医師と看護師ら「4人1ユニット」というチーム医療も特徴の一つだ。1人の医師が何でもこなすスーパードクターに依存しない複数のチーム編成により多くの患者さんを診る仕組みを実施してきた。「ユニット制(チーム医療)×ICT=持続可能な在宅医療」である。「在宅医療のゴールは自宅での看取り」という理念を実践するためだ。

「人生を丸ごと見る医療は楽しくやりがいがある」
このようなを在宅医療専門の診療所をめざして永井康徳理事長が歩み始めたのは2000年。介護保険が施行された年だ。きっかけは愛媛県南部の過疎地の僻地診療所で医師としての第一歩を踏み出したときだった。そこで地域医療の原点を住民から学ぶ。「患者の人生を丸ごと見ていくことのできる地域医療は本当に楽しくやりがいのある」と永井理事長は当時の初心を語る。丸顔で丸っこい体つきの理事長は在宅医療関係者に「医療界の秋元康」と呼ばれている。大衆の気持ちをつかむ感性だけでなくクールなビジネスマインドにも恵まれている。赤字で閉鎖する公立僻地診療所を民間診療所として引き受けて黒字経営に一転させ、第1回日本サービス大賞地方創生大臣賞を受けた。
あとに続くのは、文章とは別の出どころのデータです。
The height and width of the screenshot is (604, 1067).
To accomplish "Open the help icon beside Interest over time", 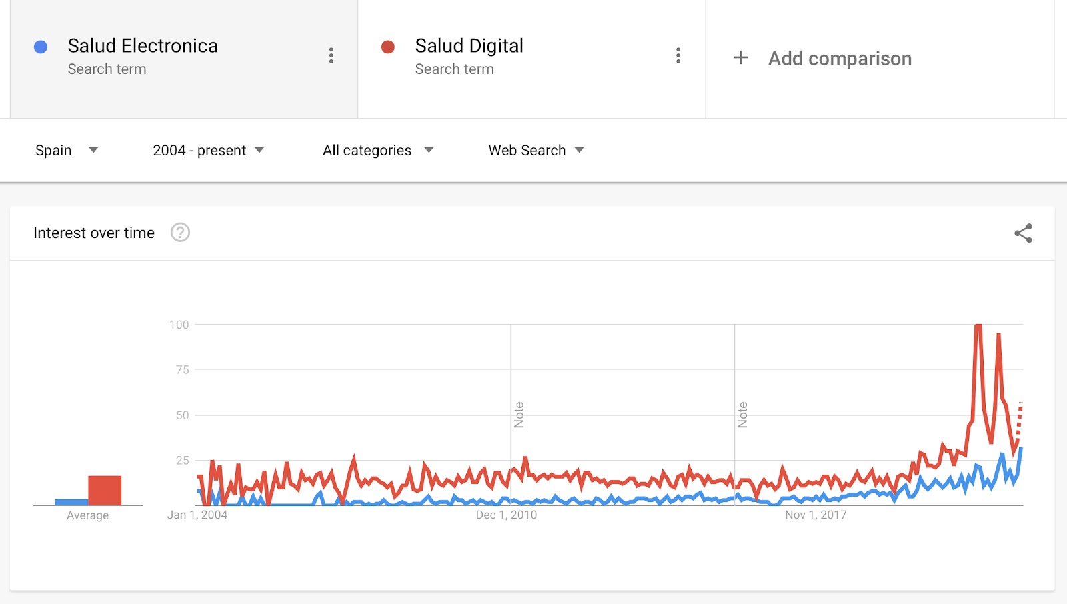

在宅医療の大切さを多くの人たちに知ってもらおうと、中学生でも分る『たんぽぽ先生の在宅医療エッセイ~在宅医療で大切なこと~』(愛媛新聞出版センター)を書いて愛媛出版文化賞奨励賞を受け、続編の漫画版『在宅医たんぽぽ先生物語 おうちに帰ろう』(主婦の友社)も出版した。

「たんぽぽ」の種を全国に飛ばそう
在宅医療を目指す医師や医学生のため教育事業にも熱心に取り組む。年間受験者が3000人という「全国在宅医療テスト」は在宅医療の裾野を広げるため、無料で実施してきた。たんぽぽの種が風に乗って遠くに飛んで根を下ろすように在宅医療の種が各地で花を開くことを願っているからだ。全国の医療機関などから「たんぽぽ」に来て本物の在宅医療の理念と実技と患者さんとの付き合い方を身につけ、各地で開業した医師は10人になった。開業準備中の医師は現在2人在籍中だ。地元だけでなく東京大学や慶応大学など多くの大学から来る研修医らが増えており、「たんぽぽ」の種が全国に飛んでいけば、病院中心に固まってきた日本医療を変えていくに違いない。